On 25 September at a public square in Moscow, Artyom Kamardin participated in a poetry reading to protest Russia’s war in Ukraine. Kamardin, 32, began by saying: “Don’t follow illegal orders [to take part in the invasion] … Freedom for Russia, peace for Ukraine!” He then read his poem, which criticised the war. The police response was swift, brutal and demonstrative. It was also consistent with other police abuse against people who publicly object to Russia’s war.
That night, police arrested five people who had allegedly been at the reading. The next day, police raided Kamardin’s home, with a camera crew tagging along, filming on their phones. The police beat the three people they found in the apartment, including Kamardin’s girlfriend. They threatened to rape her, superglued stickers to her face, and showed her videos of officers beating Kamardin in the next room.
A video quickly appeared on social media, showing Kamardin – his eyes half closed, visibly beaten, with fresh cuts on his face, handcuffed, on his knees – apologising for his poetry and promising never to participate in political activities again.
During his hearing before a judge on 28 September, Kamardin wore clothes stained with blood and had clear injuries on his face. He said the police tortured him into a recorded “apology”.
The police investigator stated that the police were within their rights to use force and denied any wrongdoing. The judge added most of the documents to the case file but did not order an investigation into Kamardin’s treatment.
The investigator asked the judge to take into account “the political situation in the country”. The judge sent Kamardin and two others to pretrial custody for two months on charges of inciting hatred toward “members of the … armed groups of the Donetsk and Lugansk People’s Republics”, areas of Ukraine currently occupied by Russia. He is currently being held in Moscow’s notorious Butyrka pre-trial prison.
Three weeks later, the defence is still waiting for law enforcement authorities to set up a forensic medical exam. The report would be an important piece of evidence to hold Kamardin’s police assailants to account. Recent cases do not inspire confidence that this will happen.

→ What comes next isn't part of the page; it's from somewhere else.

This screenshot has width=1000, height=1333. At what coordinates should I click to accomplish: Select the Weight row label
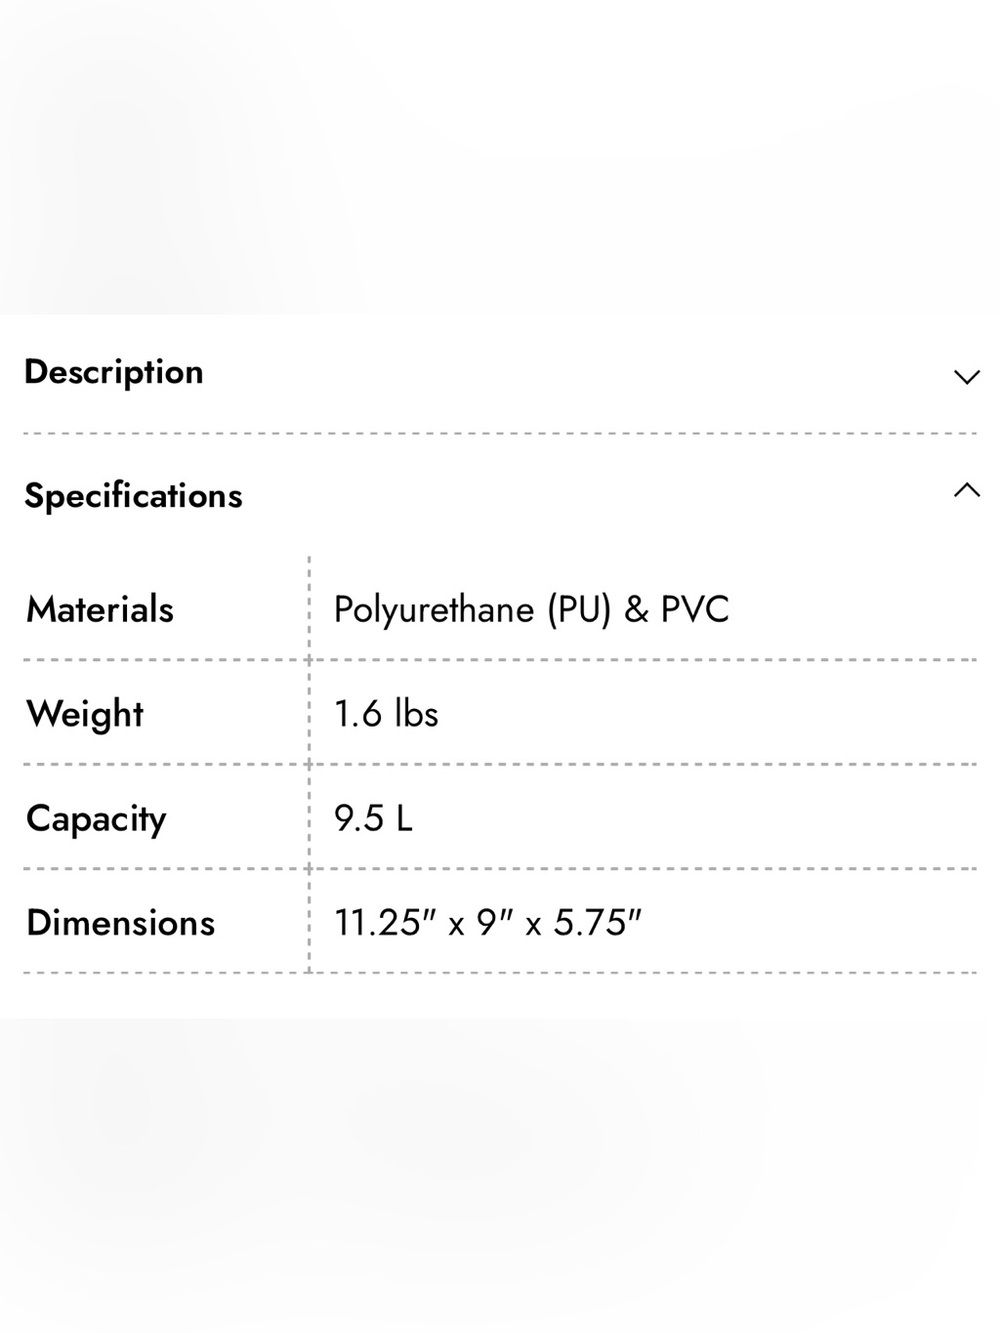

Russia has a long record of police violence and other abuses against peaceful protesters. The abusers are rarely punished. Anti-war activists are one of the most recent targets. Videos circulated of police viciously beating anti-war protesters on 6 March with batons, punching them in the face and using electric shocks on those already on the ground.
The mistreatment on 6 March continues in police detention. Two female activists managed to record their police interrogations, while their attorneys were kept out, as is routine in political cases. “Do you think I will be punished somehow? Putin told us to kill you [all]. Putin is on our side. You are enemies of the state. You are enemies of the nation,” the policemen are heard saying in the recording, between blows, insults, and threats of torture. “There is no law in here,” they tell another detainee before threatening to shoot her.
In July, the prosecutor’s office acknowledged the audio recordings, witness statements and medical records detailing the injuries, but concluded the complaints did not contain evidence of a crime. Seven months later, the activists have identified their abuser, who continues to walk free.
In a third incident, in September, activist Alena Zotova says she was insulted and threatened by a police officer, after being detained in the city of Vladimir near an upcoming anti-‘mobilisation’ rally. She told me policemen demanded that she undress and, when she refused, forced a female officer to strip-search her while they stood outside the door laughing. Police also threatened her with sexual and other violence.
Zotova filed a criminal complaint but believes the police and investigators are trying to cover up the case. They wouldn’t give her a copy of her own statement, refused to admit physical evidence, and banned the shopping mall from giving her the CCTV recordings of her arrest. Several years ago, the same officer was accused of threatening a male activist, who was 15 at the time, with rape and enforced disappearance. The activist filed complaints – to no avail.
Torture and ill-treatment of people in custody is not new in Russia. In 2018, the UN Committee Against Torture roundly criticised Russia’s failure to address the issue noting “numerous reliable reports of the practice of torture and ill-treatment” – including against protesters and political opponents. Civil society organizations, such as the Public Verdict Foundation, point to the authorities’ “inability or unwillingness” to conduct proper investigations.
Violating the personal dignity and integrity of people opposed to the war is yet another tool that Russian law enforcement is using as punishment for anti-war speech. In particular, a recent Organization for Security and Co-operation in Europe report notes that sexualised police violence against female protesters in Russia is “more noticeable since February 2022.”
Russia should fulfil its obligations under domestic and international law and end the use of force against peaceful protesters. It should denounce and end impunity for torture and other cruel, inhuman and degrading treatment of those in custody, especially critics of the government.
Someday there will be a reckoning for the monstrous abuses the authorities have committed since 24 February, and the torture of Artyom Kamardin will be part of it.